THE PROBLEM:
Search the listing below for the line containing "Task: Select the Beat Saber title text". From there through the line containing "800x1646 pixels.", transcribe every line exactly, both ends included.

DATA PROVIDED:

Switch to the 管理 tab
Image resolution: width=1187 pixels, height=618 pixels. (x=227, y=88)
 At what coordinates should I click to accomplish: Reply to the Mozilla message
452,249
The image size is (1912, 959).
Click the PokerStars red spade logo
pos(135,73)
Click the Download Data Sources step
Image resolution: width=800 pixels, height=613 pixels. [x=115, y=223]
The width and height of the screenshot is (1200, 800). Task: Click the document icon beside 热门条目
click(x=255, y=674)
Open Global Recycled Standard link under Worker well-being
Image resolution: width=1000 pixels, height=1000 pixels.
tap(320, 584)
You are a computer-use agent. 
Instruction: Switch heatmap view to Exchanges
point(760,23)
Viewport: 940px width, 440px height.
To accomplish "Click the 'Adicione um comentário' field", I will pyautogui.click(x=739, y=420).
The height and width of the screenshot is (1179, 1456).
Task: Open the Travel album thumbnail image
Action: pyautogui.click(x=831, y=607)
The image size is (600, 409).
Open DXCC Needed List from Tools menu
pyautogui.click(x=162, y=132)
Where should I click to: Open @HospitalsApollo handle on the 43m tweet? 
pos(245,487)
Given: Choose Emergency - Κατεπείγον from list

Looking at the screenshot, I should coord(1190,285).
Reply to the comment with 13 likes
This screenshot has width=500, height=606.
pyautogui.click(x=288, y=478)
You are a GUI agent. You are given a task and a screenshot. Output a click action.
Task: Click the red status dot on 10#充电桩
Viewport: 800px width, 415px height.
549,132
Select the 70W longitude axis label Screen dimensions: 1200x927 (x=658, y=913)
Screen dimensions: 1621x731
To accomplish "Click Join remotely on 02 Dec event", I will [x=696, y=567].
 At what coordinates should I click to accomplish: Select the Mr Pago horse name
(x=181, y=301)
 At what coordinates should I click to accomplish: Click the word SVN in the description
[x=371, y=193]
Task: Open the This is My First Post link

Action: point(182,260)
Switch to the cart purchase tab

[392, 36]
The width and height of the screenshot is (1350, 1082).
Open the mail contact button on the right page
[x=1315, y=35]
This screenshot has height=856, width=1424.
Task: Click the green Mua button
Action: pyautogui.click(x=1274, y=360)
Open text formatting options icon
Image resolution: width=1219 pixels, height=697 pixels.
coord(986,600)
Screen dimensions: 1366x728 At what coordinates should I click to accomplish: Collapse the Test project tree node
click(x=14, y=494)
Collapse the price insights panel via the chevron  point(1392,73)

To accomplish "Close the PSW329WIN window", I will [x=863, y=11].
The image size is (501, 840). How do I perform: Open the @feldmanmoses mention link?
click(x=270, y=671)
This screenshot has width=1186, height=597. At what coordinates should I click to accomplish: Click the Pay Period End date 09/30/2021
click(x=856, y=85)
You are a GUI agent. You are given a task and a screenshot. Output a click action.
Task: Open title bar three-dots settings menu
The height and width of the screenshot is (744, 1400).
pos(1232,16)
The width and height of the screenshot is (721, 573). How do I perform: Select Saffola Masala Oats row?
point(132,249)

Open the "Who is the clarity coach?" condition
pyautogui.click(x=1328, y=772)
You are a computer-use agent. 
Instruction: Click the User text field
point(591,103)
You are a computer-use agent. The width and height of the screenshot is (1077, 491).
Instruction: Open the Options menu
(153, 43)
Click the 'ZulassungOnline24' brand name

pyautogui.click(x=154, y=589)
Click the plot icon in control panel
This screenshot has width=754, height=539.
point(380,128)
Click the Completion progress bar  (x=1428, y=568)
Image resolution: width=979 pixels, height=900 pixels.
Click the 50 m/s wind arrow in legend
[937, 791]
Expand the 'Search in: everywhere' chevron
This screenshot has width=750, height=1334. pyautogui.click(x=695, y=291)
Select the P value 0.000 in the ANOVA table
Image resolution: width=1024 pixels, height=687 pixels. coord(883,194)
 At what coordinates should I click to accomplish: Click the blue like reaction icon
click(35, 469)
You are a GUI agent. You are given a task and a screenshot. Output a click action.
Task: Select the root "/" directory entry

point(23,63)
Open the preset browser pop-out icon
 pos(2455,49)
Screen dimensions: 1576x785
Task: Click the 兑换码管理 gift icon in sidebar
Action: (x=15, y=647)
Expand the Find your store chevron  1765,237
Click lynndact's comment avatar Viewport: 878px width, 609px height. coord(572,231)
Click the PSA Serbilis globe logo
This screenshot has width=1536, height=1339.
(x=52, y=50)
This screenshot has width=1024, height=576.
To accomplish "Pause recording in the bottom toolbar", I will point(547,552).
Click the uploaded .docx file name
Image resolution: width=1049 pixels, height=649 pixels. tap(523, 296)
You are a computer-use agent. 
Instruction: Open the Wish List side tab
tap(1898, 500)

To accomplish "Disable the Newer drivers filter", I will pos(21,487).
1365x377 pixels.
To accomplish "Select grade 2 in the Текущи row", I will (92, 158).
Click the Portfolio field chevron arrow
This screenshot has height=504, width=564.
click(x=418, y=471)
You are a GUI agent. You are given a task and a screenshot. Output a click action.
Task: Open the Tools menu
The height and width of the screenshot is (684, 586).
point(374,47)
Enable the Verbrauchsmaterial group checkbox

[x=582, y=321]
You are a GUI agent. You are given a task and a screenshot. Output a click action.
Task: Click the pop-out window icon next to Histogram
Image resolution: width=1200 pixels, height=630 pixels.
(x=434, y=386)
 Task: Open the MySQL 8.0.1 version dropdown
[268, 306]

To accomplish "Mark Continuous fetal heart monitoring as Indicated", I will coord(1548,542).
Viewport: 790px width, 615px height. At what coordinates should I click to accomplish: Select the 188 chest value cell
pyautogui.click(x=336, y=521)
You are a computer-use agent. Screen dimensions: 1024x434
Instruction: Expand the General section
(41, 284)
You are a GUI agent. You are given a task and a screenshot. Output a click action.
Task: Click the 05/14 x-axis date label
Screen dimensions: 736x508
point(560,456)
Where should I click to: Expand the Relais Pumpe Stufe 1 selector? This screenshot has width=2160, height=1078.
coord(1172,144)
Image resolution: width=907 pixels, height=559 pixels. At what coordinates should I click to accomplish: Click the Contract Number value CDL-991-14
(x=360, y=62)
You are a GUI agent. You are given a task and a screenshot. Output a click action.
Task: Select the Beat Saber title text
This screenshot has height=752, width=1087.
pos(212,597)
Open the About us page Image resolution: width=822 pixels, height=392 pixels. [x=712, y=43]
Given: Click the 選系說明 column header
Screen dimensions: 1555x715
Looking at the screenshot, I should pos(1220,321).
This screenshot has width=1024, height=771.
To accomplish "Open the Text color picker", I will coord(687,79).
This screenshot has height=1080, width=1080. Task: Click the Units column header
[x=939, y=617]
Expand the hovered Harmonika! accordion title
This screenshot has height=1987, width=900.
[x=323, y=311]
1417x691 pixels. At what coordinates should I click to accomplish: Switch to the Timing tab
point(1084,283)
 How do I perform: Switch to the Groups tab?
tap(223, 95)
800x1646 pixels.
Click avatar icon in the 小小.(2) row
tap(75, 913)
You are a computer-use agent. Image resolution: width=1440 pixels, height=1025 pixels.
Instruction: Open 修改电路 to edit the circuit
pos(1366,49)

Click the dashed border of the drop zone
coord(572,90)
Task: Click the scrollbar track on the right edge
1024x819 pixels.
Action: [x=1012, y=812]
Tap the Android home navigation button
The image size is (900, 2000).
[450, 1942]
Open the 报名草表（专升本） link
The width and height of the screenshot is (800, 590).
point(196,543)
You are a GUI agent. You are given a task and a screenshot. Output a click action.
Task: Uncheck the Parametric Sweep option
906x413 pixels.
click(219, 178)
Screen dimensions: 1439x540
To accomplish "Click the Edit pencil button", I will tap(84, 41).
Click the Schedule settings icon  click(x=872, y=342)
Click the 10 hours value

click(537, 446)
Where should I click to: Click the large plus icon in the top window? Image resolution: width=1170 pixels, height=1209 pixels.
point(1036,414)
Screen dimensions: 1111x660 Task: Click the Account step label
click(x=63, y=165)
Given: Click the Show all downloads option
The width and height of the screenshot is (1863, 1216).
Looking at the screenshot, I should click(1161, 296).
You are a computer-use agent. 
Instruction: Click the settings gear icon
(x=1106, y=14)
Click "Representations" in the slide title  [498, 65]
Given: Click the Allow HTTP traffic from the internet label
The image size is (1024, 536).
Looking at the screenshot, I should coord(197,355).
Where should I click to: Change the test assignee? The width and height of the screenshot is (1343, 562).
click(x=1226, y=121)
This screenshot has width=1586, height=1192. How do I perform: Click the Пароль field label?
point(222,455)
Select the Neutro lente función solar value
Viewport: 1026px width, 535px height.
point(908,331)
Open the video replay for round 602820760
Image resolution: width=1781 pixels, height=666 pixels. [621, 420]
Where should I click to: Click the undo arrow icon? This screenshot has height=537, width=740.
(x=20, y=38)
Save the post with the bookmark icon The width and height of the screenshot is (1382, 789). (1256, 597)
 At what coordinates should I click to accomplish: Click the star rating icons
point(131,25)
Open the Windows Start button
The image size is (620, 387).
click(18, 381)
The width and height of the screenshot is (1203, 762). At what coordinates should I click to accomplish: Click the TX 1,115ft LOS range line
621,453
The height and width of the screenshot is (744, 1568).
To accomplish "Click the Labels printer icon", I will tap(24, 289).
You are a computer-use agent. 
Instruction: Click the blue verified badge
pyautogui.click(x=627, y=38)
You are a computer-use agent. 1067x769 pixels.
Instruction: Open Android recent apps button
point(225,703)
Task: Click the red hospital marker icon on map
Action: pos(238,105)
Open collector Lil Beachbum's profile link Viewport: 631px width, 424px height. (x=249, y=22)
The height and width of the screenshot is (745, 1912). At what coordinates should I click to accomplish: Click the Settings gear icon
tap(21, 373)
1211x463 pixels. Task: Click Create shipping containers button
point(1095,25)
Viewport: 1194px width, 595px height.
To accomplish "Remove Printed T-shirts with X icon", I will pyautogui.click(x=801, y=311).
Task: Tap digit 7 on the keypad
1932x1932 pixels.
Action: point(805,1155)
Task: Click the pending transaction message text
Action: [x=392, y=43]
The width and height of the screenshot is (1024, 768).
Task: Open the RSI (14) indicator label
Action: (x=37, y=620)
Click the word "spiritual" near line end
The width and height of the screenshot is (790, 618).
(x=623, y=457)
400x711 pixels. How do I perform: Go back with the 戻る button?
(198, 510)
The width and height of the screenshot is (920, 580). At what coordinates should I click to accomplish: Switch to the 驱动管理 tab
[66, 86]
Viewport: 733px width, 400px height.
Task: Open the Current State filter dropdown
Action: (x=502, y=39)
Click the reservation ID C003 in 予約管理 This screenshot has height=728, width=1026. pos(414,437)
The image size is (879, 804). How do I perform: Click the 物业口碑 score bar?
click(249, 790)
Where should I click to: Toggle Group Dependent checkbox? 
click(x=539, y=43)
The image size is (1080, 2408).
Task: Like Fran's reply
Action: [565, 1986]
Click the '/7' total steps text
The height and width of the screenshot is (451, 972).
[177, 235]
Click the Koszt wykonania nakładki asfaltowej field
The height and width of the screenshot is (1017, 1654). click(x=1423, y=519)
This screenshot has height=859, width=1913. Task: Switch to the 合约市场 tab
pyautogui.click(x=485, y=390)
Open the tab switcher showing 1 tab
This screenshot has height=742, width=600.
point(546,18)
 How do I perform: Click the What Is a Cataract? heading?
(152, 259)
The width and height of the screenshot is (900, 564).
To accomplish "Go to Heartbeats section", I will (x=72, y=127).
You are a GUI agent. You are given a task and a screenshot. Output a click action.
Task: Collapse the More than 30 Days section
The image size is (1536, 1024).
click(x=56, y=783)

EXERCISE RESPONSE:
Task: Select the Beat Saber title text
This screenshot has height=752, width=1087.
pos(212,597)
Open the About us page Image resolution: width=822 pixels, height=392 pixels. [x=712, y=43]
Given: Click the 選系說明 column header
Screen dimensions: 1555x715
Looking at the screenshot, I should pos(1220,321).
This screenshot has width=1024, height=771.
To accomplish "Open the Text color picker", I will coord(687,79).
This screenshot has height=1080, width=1080. Task: Click the Units column header
[x=939, y=617]
Expand the hovered Harmonika! accordion title
This screenshot has height=1987, width=900.
[x=323, y=311]
1417x691 pixels. At what coordinates should I click to accomplish: Switch to the Timing tab
point(1084,283)
 How do I perform: Switch to the Groups tab?
tap(223, 95)
800x1646 pixels.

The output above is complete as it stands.